--- DATASET Enclosed Below ---
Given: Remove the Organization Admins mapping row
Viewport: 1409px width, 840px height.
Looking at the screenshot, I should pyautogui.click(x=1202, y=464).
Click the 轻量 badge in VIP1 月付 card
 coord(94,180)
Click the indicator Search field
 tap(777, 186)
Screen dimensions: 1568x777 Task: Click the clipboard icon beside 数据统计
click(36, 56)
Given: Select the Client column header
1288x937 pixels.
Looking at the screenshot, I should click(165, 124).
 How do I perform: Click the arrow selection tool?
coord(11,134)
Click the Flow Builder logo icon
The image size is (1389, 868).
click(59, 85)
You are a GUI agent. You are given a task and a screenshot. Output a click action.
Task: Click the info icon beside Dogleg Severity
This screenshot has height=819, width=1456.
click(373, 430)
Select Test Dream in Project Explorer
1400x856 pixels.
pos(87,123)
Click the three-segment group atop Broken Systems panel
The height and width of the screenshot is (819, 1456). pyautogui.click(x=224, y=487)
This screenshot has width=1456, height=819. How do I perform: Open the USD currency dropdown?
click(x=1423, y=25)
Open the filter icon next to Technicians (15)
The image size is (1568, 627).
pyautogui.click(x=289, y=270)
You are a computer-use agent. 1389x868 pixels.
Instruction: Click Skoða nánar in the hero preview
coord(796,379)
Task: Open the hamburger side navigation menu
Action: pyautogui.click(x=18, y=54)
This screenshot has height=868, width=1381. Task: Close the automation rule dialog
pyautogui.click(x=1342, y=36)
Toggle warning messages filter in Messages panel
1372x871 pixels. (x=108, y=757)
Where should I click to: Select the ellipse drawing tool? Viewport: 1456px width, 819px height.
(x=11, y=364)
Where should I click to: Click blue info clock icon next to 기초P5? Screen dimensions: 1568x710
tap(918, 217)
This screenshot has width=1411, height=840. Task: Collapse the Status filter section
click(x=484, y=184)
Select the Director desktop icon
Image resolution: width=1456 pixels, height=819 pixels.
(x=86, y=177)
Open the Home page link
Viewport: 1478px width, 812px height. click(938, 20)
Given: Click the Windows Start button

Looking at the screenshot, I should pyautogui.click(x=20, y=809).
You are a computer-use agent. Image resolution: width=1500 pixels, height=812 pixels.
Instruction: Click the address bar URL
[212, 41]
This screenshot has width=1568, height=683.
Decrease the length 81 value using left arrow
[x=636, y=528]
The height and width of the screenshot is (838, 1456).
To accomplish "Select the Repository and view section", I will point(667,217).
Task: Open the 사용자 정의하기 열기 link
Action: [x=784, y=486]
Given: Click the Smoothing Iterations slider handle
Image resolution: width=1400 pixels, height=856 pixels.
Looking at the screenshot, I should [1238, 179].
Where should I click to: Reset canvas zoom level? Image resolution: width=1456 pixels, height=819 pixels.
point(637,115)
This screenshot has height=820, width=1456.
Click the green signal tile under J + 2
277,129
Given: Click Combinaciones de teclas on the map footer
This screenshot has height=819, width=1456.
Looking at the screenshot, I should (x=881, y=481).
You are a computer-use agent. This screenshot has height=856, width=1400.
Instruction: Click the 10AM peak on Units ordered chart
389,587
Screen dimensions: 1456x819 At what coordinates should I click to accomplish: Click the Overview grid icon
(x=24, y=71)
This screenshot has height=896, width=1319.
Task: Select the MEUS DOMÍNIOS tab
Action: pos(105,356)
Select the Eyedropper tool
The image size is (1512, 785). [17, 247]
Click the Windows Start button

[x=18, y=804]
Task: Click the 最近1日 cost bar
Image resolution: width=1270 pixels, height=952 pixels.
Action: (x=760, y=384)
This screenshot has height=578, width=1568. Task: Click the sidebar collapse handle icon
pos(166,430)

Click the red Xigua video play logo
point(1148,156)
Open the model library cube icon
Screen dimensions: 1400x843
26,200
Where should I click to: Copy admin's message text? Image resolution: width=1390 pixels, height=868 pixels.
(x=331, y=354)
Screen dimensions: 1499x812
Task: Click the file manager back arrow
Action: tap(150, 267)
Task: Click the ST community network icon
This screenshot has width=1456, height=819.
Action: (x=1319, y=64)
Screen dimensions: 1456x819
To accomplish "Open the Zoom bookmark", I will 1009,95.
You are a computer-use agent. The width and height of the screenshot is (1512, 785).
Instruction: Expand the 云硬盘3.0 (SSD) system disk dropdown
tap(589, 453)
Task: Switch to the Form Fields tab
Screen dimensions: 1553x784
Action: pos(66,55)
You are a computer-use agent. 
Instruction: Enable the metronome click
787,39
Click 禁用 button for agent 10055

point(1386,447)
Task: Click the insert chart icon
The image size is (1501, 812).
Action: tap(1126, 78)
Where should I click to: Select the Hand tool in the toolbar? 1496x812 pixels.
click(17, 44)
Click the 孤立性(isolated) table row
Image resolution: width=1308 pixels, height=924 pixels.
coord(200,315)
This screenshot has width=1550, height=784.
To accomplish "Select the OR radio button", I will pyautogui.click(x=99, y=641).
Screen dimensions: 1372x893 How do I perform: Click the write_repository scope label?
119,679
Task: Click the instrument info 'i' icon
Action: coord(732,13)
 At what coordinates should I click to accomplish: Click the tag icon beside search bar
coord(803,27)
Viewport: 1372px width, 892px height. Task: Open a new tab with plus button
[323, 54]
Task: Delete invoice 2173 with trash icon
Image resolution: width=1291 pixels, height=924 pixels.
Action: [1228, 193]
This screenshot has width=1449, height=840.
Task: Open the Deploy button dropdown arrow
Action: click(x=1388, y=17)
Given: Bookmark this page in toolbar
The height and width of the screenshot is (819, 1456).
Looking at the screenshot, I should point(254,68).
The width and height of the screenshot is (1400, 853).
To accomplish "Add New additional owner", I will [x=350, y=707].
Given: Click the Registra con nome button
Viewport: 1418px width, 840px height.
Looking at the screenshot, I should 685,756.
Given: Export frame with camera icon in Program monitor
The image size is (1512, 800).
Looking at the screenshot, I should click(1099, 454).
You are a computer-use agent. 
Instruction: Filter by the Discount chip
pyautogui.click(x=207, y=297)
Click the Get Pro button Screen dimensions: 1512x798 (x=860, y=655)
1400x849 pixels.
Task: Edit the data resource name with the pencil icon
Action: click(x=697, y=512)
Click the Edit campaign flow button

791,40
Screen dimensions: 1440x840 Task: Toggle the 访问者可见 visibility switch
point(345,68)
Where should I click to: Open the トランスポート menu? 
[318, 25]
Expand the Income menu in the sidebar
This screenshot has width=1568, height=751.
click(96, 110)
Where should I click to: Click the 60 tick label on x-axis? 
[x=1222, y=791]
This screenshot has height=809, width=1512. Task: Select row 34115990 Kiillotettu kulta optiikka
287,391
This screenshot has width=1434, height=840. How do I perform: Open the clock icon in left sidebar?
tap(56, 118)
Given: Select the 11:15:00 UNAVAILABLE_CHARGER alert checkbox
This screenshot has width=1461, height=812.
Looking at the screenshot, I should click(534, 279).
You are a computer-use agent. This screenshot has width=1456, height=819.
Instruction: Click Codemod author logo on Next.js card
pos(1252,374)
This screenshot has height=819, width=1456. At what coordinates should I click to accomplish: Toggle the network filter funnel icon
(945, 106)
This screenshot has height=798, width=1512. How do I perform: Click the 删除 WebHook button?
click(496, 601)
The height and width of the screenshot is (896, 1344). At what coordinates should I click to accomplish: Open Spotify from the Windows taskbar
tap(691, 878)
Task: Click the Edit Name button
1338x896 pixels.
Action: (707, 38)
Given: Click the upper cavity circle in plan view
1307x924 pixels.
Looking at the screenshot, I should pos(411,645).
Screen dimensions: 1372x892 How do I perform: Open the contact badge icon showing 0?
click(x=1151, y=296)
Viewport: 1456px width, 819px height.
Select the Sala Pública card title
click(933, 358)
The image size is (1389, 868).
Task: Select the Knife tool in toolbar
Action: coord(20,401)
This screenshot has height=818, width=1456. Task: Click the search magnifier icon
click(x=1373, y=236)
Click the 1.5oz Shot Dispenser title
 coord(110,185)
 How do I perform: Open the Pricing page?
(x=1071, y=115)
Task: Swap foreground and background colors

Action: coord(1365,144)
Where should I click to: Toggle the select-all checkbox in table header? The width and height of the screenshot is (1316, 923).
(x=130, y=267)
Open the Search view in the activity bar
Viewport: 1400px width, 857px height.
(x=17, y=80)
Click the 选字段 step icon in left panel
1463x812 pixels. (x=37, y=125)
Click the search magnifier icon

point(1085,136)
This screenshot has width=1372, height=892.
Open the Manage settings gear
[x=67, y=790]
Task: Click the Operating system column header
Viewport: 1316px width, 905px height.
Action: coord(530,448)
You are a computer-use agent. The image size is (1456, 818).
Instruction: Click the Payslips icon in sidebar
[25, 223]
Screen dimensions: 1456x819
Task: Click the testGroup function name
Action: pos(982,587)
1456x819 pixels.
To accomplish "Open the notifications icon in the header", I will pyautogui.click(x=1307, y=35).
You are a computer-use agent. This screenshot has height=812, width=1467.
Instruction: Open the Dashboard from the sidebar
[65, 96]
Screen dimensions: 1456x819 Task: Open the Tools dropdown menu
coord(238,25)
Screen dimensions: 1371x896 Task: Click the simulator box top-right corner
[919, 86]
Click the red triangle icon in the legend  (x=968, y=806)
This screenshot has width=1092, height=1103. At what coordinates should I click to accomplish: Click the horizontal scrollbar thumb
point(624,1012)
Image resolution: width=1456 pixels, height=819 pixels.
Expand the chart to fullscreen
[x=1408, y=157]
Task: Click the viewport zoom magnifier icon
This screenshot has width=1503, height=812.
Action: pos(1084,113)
--- End of Enclosed DATASET ---
Each line in the records above that contains the word "computer" must be copied.

You are a computer-use agent. 1389x868 pixels.
You are a computer-use agent. Image resolution: width=1500 pixels, height=812 pixels.
You are a computer-use agent. This screenshot has height=856, width=1400.
You are a computer-use agent. The width and height of the screenshot is (1512, 785).
You are a computer-use agent. 
You are a computer-use agent. 
You are a computer-use agent. This screenshot has width=1456, height=819.
You are a computer-use agent. The image size is (1456, 818).
You are a computer-use agent. This screenshot has height=812, width=1467.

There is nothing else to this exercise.